Having pulled inspiration from mentors like Sean Combs and the theme of DC villain, The Joker, songs like “Call My Bluff” take listeners back to Clipse projects that featured unique beats by The Neptunes. The production on this track gives a carousel feel as Push’s Joker theme is on full display.

Push closes out with ‘I Pray For You feat. Labrinth & Malice, giving us a Clipse reunion that has been worth the wait. It’s safe to say that Malice can still rap with the best of them. Push even hinted at a Clipse return on the first verse of the track.

“The past ten years, screamin’ ‘Uno’ / Then I side step back into the duo / The kings of the Pyrex / I’m my brother’s keeper if you listen and you dissect / All I talk is money if you listen to my dialect,”

All in all, if you’re a fan of Pusha T — or a fan of any of the parties involved in making this album — this project is for you. Even if you haven’t heard ‘Daytona’ but, you’re a fan of rap in general, this project is for you. As it’s projected to sell between 50,000-55,000 units, ‘It’s Almost Dry‘ is looking to be the Virginia Beach rapper’s first #1 album. All over the album, Push is flaunting the expensive cars, clothes and luxuries that have come with his current lifestyle but he seems to be making the connection between his past life and his new one. The expensive clothes and foreign cars he owns now are a direct result of the times where he had to live frugally; but ironically his career may not have been so successful without that period of his life.

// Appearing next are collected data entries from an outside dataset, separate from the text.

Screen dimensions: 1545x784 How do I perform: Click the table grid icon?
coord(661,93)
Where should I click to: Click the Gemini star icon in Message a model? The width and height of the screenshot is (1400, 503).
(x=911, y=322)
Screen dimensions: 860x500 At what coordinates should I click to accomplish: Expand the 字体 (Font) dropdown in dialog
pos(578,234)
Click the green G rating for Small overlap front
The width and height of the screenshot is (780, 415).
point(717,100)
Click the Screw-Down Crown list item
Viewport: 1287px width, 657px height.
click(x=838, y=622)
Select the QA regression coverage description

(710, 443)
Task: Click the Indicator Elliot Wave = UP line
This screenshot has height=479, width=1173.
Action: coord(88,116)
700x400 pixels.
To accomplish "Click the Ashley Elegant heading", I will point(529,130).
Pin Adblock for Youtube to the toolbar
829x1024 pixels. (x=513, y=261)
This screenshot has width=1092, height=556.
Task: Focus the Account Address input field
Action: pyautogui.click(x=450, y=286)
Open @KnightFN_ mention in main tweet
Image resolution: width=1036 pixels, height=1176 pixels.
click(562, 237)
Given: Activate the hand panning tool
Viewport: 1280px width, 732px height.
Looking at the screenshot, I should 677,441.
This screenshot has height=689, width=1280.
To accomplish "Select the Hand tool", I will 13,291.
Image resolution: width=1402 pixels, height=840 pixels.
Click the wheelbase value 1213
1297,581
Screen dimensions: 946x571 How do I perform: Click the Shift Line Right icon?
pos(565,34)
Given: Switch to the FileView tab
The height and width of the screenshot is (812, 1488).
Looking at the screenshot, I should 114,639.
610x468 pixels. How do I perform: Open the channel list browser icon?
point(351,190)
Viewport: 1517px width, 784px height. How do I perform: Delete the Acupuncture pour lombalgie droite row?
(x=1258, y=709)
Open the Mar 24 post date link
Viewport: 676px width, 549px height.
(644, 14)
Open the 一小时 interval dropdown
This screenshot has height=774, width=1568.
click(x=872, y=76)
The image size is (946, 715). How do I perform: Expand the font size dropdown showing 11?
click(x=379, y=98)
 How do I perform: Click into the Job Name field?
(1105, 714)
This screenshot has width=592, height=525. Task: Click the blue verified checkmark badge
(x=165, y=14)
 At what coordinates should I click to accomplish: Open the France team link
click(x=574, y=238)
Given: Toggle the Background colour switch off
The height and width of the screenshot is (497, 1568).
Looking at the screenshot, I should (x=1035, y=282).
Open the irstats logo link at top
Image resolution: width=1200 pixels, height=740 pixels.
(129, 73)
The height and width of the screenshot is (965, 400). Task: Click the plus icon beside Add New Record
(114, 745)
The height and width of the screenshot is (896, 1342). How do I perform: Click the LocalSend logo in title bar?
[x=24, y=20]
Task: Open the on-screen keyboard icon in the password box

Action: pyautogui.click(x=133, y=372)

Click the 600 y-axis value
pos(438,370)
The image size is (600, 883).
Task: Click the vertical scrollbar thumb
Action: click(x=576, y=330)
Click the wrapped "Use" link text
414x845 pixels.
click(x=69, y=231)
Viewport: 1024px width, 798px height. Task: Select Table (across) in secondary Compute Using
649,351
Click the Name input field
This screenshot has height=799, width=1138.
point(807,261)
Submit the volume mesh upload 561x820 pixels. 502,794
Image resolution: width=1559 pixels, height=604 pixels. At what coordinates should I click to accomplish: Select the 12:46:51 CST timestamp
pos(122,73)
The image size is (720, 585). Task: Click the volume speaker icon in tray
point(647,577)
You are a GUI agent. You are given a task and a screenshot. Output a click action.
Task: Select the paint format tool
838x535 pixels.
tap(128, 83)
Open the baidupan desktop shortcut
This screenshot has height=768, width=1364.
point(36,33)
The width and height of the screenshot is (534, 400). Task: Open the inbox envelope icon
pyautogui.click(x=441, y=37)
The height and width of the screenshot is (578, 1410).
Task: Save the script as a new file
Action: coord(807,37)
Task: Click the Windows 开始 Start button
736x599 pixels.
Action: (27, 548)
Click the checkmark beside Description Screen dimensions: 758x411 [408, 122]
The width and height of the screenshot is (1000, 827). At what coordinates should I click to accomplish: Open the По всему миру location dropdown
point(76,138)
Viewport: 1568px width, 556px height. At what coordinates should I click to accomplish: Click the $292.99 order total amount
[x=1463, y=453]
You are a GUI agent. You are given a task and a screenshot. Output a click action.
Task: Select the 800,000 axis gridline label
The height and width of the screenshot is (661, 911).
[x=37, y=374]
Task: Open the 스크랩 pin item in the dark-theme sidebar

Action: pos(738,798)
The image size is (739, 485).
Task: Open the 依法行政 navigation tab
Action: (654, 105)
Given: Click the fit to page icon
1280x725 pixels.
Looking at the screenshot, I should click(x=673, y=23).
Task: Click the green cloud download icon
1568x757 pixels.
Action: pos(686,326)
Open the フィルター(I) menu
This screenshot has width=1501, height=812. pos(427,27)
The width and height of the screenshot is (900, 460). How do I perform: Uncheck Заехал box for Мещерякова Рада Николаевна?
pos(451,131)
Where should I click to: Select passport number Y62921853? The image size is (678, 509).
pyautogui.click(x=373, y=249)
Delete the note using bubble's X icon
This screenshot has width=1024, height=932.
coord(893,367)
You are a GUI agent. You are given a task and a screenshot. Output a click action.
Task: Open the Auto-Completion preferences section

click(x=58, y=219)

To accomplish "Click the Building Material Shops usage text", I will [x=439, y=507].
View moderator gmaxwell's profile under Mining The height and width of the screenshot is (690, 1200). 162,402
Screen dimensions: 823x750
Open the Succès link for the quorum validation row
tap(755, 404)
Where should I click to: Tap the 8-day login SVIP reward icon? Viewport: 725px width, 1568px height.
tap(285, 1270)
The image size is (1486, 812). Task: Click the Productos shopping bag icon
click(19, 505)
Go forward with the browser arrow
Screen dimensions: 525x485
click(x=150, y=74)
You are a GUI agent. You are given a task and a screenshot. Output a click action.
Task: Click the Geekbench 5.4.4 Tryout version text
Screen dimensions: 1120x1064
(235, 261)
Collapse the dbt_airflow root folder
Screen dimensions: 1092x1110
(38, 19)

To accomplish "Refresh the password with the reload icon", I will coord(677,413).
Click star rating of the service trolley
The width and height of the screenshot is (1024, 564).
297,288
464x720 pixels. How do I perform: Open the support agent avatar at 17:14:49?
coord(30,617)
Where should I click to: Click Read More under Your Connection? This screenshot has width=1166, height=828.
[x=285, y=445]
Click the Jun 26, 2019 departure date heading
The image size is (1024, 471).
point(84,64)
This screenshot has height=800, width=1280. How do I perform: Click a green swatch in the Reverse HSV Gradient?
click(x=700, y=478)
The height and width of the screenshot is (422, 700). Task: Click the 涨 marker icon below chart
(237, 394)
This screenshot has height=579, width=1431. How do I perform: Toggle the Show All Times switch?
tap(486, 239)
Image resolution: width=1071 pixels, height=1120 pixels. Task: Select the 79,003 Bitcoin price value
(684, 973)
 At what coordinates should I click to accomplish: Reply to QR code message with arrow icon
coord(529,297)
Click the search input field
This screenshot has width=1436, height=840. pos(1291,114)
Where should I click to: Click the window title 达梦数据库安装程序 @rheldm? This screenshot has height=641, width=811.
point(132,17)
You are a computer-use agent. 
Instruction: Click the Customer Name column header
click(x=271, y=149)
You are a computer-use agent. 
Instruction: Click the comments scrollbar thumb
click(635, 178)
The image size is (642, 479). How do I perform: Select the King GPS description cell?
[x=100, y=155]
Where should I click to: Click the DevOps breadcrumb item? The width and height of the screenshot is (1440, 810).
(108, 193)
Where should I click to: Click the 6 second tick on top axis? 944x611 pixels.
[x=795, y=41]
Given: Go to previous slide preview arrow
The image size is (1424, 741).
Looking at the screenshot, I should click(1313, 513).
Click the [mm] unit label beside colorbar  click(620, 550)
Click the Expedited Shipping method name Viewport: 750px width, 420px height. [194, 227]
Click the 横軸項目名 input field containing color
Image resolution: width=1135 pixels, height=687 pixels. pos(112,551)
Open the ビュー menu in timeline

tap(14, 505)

So there’s a pendulum-like effect in his music, swinging back and forth between the relishing of his life now and the gratitude that comes from surviving the life he once lived.


During the first week of April, Push announced that phase one of the It’s Almost Dry Tour will kick off with a performance in Seattle on May 29.

It’s Almost Dry‘ is available now on all streaming platforms via G.O.O.D. Music / Def Jam Recordings.